El jefe de la escolta de la Matriarca dio una voz de alerta al ver los dos personajes inmóviles en el cruce de caminos, y se oyeron chirridos metálicos al desenvainar los cinco hombres sus espadas. Las dos figuras no se movieron y, al cabo de un momento, los hombres se tranquilizaron al darse cuenta de que los desconocidos no representaban ninguna amenaza; eran simplemente un mercader, o algo parecido, y su esposa; sin duda se habían detenido prudentemente para dejar pasar el cortejo.
El convoy avanzó al trote, majestuosamente; una de las Hermanas mayores, que iba en cabeza, lanzó una mirada a los dos desconocidos, a los que vio como Tarod quería que los viese: dos seres vulgares, sin importancia. Su voz sonó clara al gritar por encima del ruido de los caballos:
—¡Aeoris os acompañe, buena gente! —e hizo la señal en su dirección, con aire ligeramente protector.
Cyllan vio que Tarod inclinaba la cabeza en señal de agradecimiento y se apresuró a imitarle. Al pasar el palanquín, balanceándose, aguzó la mirada, curiosa por ver a la Matriarca; pero las cortinas no se abrieron en absoluto. Después la comitiva se alejó de ellos por el camino de Shu-Nhadek.
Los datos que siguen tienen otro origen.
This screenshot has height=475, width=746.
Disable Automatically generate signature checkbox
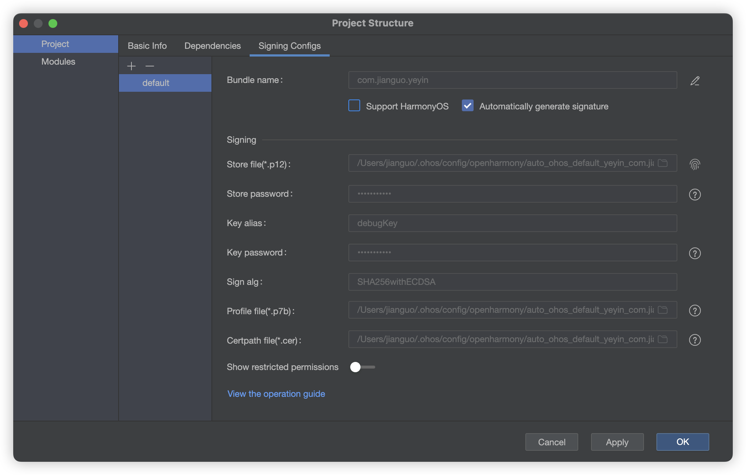tap(467, 106)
Tarod la siguió con la mirada. Sin darse cuenta, había tocado con la mano derecha el anillo que llevaba en el índice de la izquierda y la piedra, en respuesta, se había encendido y centelleado como un pequeño ojo blanco. Él había tomado la decisión, al huir de Perspectiva, de devolver la piedra del Caos a su montura de plata, y al cerrarse de nuevo el anillo para sujetar la joya, había sentido una amarga mezcla de desesperación y de triunfo. Ciertamente, volvía a ser un ente entero, pero, al deslizar el anillo en el dedo y sentir la antigua familiaridad de su presencia, se dio cuenta, una vez más, de lo peligrosa que podía ser su gran influencia. Necesitaría una voluntad de hierro, un control de acero, para mantener ahora su resolución contra el poder vivo del Caos. Sin embargo, por encima y más allá de esto, necesitaría el poder que le daba el anillo, el poder de su propia alma, si no quería fracasar en lo que se había propuesto. Y la presencia de la Matriarca en Shu-Nhadek hacía que su objetivo fuese mucho más urgente.
Esta idea fue como un aguijón y, sin previo aviso, espoleó su montura. Cyllan le siguió, confusa por la cólera que había visto en sus ojos en el momento de emprender él la marcha.
—Tarod, ¿qué pasa?
Él miró hacia atrás, dijo algo que ella no pudo entender, y Cyllan golpeó de nuevo con fuerza los flancos de la yegua gris. El animal se lanzó hacia delante y bailó al lado de él.
Incluso en la penumbra pudo ver Cyllan que Tarod tenía tenso y colérico el semblante.
—Tarod, ¡no entiendo nada! Dijiste que Keridil había convocado un Cónclave. ¿Qué significa eso?
Nadie ajeno al Círculo hubiese podido comprender el significado de lo que había hecho el Sumo Iniciado. Pero, si las sospechas de Tarod eran ciertas, Keridil había puesto en movimiento algo que, si no actuaba rápidamente, podía significar una catástrofe para todos.
De pronto advirtió que había estado a punto de maldecir a Cyllan, descargando sobre ella su irritación porque era la persona que tenía más cerca. Haciendo un esfuerzo, dominó la creciente emoción que le invadía.